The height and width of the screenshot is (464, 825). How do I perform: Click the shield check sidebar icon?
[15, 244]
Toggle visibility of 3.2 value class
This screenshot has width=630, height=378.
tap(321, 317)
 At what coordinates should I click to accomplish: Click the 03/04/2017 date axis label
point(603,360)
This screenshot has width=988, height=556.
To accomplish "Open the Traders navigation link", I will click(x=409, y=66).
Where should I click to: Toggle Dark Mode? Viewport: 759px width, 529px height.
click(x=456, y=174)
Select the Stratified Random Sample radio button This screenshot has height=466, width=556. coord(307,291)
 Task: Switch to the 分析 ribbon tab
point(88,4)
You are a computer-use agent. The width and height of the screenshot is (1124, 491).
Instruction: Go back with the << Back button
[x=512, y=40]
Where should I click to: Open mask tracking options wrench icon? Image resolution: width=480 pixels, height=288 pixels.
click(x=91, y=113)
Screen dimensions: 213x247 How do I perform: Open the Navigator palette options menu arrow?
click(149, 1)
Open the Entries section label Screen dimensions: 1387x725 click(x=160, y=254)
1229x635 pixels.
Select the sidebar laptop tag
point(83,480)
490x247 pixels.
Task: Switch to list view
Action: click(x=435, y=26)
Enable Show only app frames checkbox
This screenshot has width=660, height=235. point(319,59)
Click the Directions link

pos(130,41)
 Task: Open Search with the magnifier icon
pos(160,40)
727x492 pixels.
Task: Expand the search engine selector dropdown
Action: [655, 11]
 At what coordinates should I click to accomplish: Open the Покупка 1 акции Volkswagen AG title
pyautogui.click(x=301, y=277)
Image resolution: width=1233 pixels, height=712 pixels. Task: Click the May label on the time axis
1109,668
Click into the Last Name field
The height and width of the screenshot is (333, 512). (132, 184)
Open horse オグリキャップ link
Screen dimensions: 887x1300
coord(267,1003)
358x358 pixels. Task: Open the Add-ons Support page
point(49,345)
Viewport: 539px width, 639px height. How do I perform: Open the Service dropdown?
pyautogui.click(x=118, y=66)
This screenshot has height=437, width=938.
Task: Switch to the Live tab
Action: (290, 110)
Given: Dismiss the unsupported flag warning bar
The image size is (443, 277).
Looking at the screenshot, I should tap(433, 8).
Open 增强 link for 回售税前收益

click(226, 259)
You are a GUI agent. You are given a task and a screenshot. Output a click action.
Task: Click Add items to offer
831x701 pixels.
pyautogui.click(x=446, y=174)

------------------------

What to work on:
The output must reproduce the whole listing without a single change.

Result:
The height and width of the screenshot is (464, 825). How do I perform: Click the shield check sidebar icon?
[15, 244]
Toggle visibility of 3.2 value class
This screenshot has width=630, height=378.
tap(321, 317)
 At what coordinates should I click to accomplish: Click the 03/04/2017 date axis label
point(603,360)
This screenshot has width=988, height=556.
To accomplish "Open the Traders navigation link", I will click(x=409, y=66).
Where should I click to: Toggle Dark Mode? Viewport: 759px width, 529px height.
click(x=456, y=174)
Select the Stratified Random Sample radio button This screenshot has height=466, width=556. coord(307,291)
 Task: Switch to the 分析 ribbon tab
point(88,4)
You are a computer-use agent. The width and height of the screenshot is (1124, 491).
Instruction: Go back with the << Back button
[x=512, y=40]
Where should I click to: Open mask tracking options wrench icon? Image resolution: width=480 pixels, height=288 pixels.
click(x=91, y=113)
Screen dimensions: 213x247 How do I perform: Open the Navigator palette options menu arrow?
click(149, 1)
Open the Entries section label Screen dimensions: 1387x725 click(x=160, y=254)
1229x635 pixels.
Select the sidebar laptop tag
point(83,480)
490x247 pixels.
Task: Switch to list view
Action: click(x=435, y=26)
Enable Show only app frames checkbox
This screenshot has width=660, height=235. point(319,59)
Click the Directions link

pos(130,41)
 Task: Open Search with the magnifier icon
pos(160,40)
727x492 pixels.
Task: Expand the search engine selector dropdown
Action: [655, 11]
 At what coordinates should I click to accomplish: Open the Покупка 1 акции Volkswagen AG title
pyautogui.click(x=301, y=277)
Image resolution: width=1233 pixels, height=712 pixels. Task: Click the May label on the time axis
1109,668
Click into the Last Name field
The height and width of the screenshot is (333, 512). (132, 184)
Open horse オグリキャップ link
Screen dimensions: 887x1300
coord(267,1003)
358x358 pixels. Task: Open the Add-ons Support page
point(49,345)
Viewport: 539px width, 639px height. How do I perform: Open the Service dropdown?
pyautogui.click(x=118, y=66)
This screenshot has height=437, width=938.
Task: Switch to the Live tab
Action: (290, 110)
Given: Dismiss the unsupported flag warning bar
The image size is (443, 277).
Looking at the screenshot, I should tap(433, 8).
Open 增强 link for 回售税前收益

click(226, 259)
You are a GUI agent. You are given a task and a screenshot. Output a click action.
Task: Click Add items to offer
831x701 pixels.
pyautogui.click(x=446, y=174)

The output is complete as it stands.